The thought was torment! Miriam brushed her hair back from her forehead. She was suddenly blinded by tears, and paused in uncertainty, unable to go on. In that moment she realized what Guy Trenholm had grown to be to her. Love—had she given her love to a man unasked—unsought? Her face flamed scarlet. Had romance come into her life only to be bitter-sweet? She bowed her head in her hands and the old, familiar prayer, which had sustained her through the horrors of war and Russian revolution, again passed her lips: “God, give me strength!”

When Miriam approached the entrance of Abbott’s Lodge she was once more calm and collected. As she stepped inside the house she was met by Martha.

“You are wanted upstairs in Mr. Paul’s old bedroom,” the housekeeper stated. “They are waitin’ for ye,” and giving Miriam no chance to find out who “they” were, she retreated to her kitchen, in time to meet her husband slinking in the back door.

Considerably mystified by the message, Miriam went first to her bedroom, tossed off her hat and coat, and then paused long enough to arrange her hair deftly, which had escaped from her hair net when her hat blew off. Miriam had not been in Paul’s old bedroom since her interview with Trenholm the night after the murder.

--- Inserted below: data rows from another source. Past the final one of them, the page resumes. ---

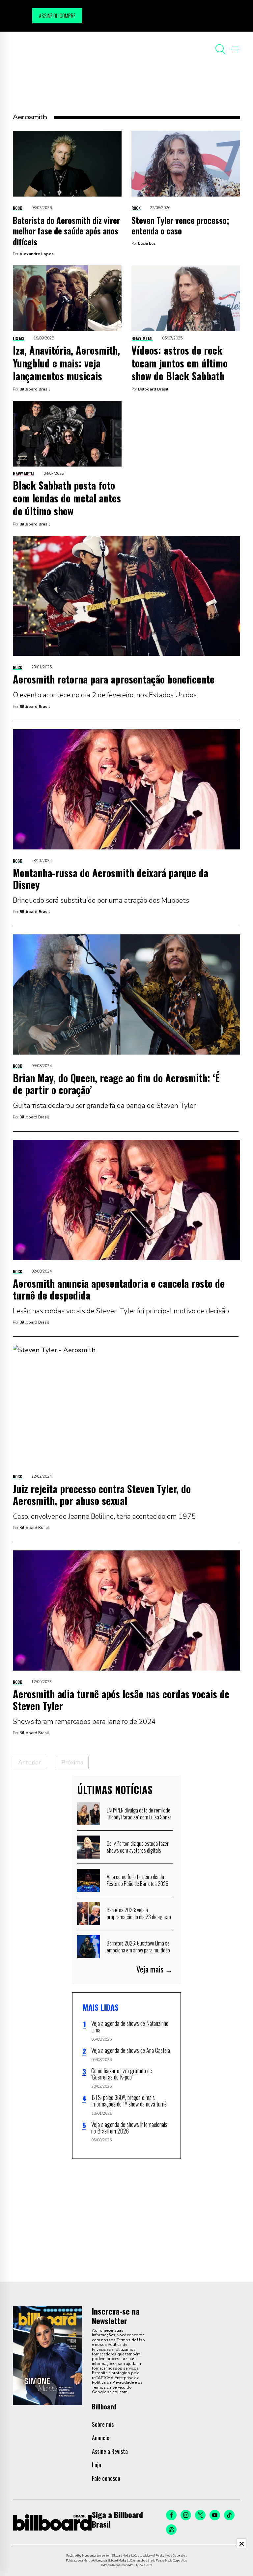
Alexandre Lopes (36, 253)
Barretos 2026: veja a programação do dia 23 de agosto (139, 1913)
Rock (17, 208)
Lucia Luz (146, 243)
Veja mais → (154, 1969)
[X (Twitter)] (200, 2515)
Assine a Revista (110, 2451)
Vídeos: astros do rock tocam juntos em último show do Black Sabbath (179, 363)
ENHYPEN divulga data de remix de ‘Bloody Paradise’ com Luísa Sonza (139, 1813)
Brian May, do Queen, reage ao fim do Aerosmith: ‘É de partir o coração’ (116, 1083)
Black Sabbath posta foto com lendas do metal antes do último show (67, 498)
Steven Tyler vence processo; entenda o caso (180, 225)
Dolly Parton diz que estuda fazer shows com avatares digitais (138, 1847)
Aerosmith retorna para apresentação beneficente (113, 679)
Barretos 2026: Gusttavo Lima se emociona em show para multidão (138, 1946)
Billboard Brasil (34, 389)
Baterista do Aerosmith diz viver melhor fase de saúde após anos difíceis (66, 231)
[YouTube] (215, 2515)
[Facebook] (171, 2515)
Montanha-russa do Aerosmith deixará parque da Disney (110, 878)
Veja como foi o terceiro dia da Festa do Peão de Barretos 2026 (137, 1880)
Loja (96, 2464)
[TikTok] (229, 2515)
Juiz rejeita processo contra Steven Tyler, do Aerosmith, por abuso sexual (102, 1494)
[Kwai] (171, 2529)
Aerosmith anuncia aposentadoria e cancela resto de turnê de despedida (119, 1289)
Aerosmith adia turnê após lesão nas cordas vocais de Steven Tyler (121, 1699)
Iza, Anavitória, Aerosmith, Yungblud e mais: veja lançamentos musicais (66, 363)
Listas (18, 338)
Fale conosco (106, 2478)
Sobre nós (103, 2424)
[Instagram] (186, 2515)
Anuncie (100, 2437)
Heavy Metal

The door had always been closed and, never having tried to enter it, she was not aware that, by the sheriff’s orders, it had been kept locked. However, she found it not only unlocked, but wide open when she reached there, and, without knocking, she stepped inside the room.

Seated near the table were Betty Carter and Guy Trenholm, and, by their attitude, she judged that they were awaiting her in growing impatience. Miriam’s heart beat a trifle faster as she met Trenholm’s straight gaze, but her manner was entirely natural and composed.

“You sent for me?” she asked, addressing him rather than Betty.